• **Problem requirements**: Search the records for the string "button" and report how many lines contain it, with nothing else.

• **Available data**:
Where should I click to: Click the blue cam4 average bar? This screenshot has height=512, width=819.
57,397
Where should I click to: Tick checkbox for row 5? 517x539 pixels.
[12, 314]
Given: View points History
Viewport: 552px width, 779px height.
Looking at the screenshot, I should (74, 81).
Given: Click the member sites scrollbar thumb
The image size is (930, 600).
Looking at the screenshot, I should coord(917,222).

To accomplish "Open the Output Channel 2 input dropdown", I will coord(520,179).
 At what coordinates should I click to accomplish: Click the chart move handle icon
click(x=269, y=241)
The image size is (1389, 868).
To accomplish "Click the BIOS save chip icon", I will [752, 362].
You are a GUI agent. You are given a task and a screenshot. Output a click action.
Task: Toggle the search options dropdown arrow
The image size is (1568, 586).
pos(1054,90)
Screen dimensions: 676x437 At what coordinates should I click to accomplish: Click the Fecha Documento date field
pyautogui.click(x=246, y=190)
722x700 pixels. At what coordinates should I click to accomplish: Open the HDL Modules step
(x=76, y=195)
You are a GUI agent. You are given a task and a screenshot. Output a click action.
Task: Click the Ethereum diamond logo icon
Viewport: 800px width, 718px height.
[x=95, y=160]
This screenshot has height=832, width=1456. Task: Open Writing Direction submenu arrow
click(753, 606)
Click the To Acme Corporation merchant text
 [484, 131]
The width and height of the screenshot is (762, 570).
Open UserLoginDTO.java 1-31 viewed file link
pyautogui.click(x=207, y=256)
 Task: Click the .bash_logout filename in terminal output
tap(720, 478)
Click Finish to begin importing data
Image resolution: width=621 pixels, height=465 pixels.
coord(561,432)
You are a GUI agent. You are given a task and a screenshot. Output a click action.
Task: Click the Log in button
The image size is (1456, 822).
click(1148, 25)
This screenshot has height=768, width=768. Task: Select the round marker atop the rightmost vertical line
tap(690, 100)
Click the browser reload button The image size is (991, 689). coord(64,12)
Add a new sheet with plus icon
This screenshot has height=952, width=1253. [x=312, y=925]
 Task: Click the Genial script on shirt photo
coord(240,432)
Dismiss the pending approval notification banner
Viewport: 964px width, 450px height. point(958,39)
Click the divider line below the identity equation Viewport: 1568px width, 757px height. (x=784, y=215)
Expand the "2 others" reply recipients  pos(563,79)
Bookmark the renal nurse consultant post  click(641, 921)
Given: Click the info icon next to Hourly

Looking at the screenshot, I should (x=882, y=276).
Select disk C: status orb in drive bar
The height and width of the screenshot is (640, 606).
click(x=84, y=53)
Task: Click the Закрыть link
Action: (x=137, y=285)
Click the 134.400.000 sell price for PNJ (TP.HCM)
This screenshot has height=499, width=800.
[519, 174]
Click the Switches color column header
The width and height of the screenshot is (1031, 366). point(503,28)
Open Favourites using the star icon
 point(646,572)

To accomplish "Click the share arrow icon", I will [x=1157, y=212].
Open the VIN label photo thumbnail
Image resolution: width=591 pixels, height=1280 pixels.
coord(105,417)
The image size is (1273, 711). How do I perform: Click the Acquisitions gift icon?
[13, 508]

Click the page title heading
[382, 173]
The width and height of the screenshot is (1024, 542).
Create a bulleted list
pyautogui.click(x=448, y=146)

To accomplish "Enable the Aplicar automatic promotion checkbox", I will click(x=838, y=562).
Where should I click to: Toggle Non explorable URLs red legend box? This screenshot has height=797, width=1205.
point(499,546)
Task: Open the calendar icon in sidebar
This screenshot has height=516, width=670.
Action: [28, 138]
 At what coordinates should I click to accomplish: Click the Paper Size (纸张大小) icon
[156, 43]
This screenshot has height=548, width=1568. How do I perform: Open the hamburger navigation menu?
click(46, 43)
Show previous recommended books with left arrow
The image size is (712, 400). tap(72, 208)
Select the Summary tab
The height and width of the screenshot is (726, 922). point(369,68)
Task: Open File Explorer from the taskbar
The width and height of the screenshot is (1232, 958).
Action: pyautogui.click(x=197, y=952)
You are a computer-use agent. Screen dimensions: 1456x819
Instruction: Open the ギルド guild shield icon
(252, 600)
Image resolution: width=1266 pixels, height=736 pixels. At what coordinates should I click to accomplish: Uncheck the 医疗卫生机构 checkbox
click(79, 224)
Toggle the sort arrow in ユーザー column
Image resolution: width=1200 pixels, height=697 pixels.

• **Answer box**: 2